_Problem requirements_.
Go through the listing and return every line with "Политика" in it.

_The data_.

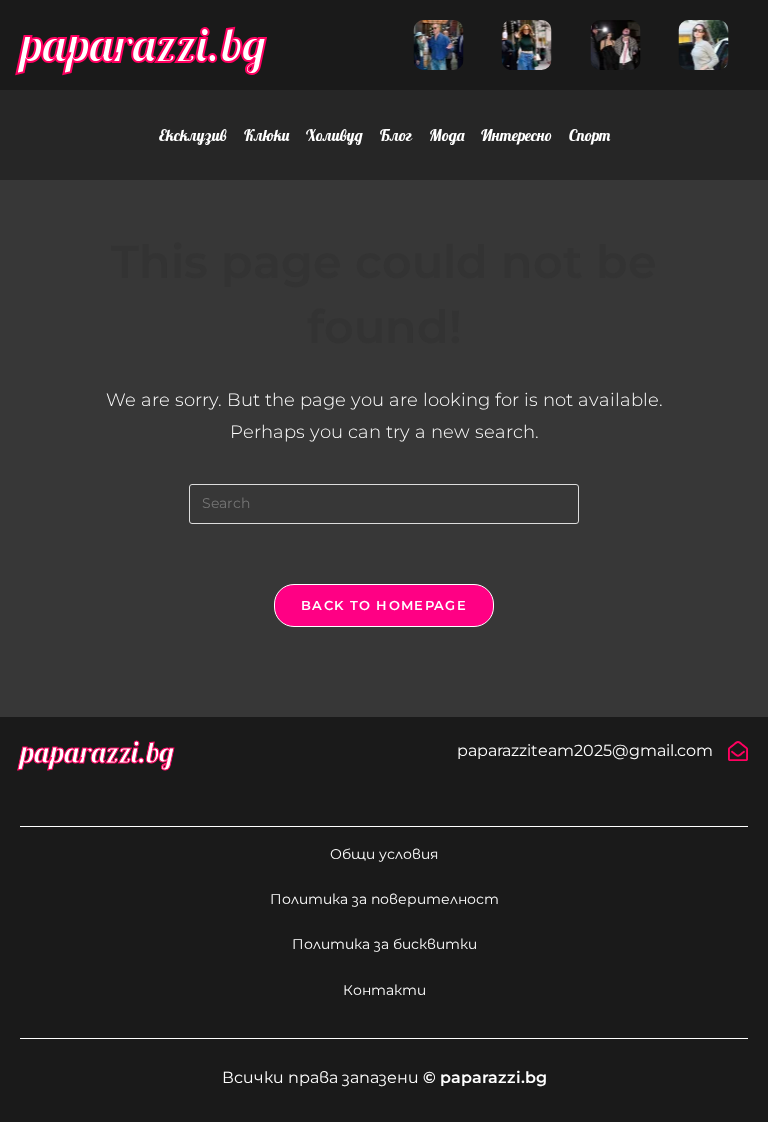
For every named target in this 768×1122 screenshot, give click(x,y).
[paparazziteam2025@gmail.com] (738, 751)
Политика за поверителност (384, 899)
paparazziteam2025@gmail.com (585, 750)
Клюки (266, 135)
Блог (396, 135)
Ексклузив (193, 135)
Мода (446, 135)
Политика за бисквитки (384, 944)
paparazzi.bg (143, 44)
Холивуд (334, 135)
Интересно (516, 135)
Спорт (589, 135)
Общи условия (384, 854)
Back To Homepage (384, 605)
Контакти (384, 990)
* * *
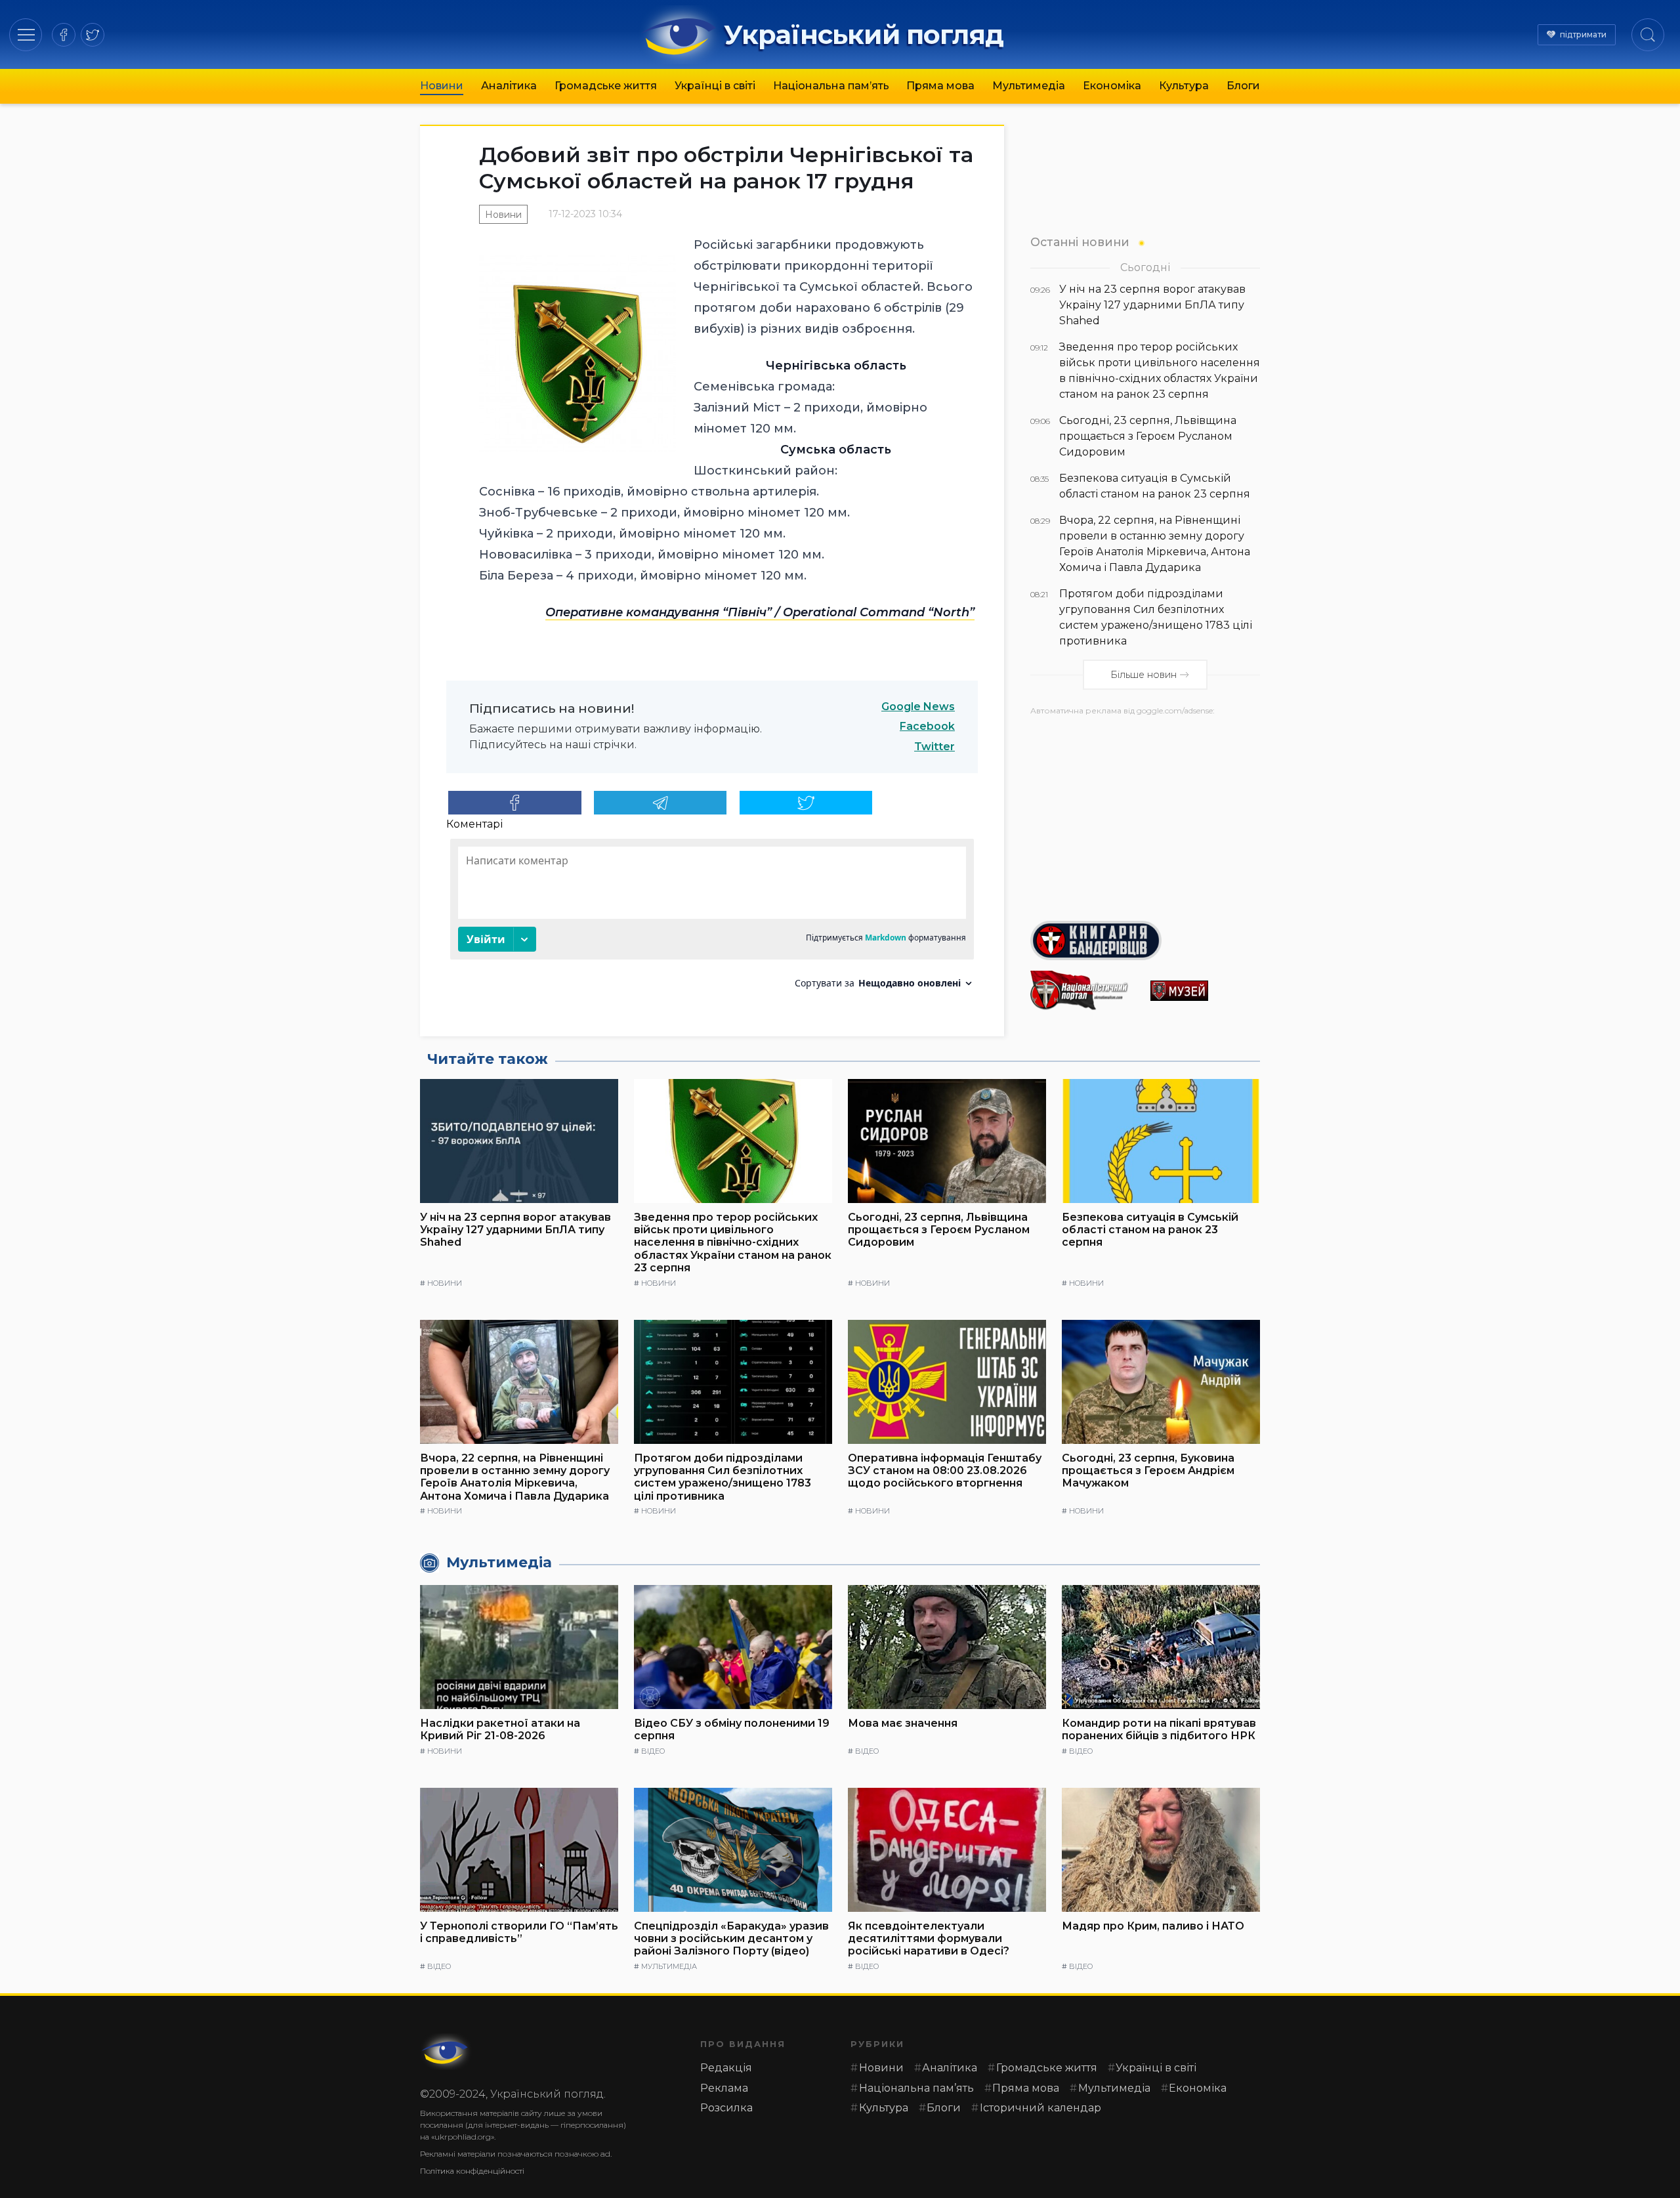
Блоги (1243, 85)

_Response area_.
Политика за поверителност (384, 899)
Политика за бисквитки (384, 944)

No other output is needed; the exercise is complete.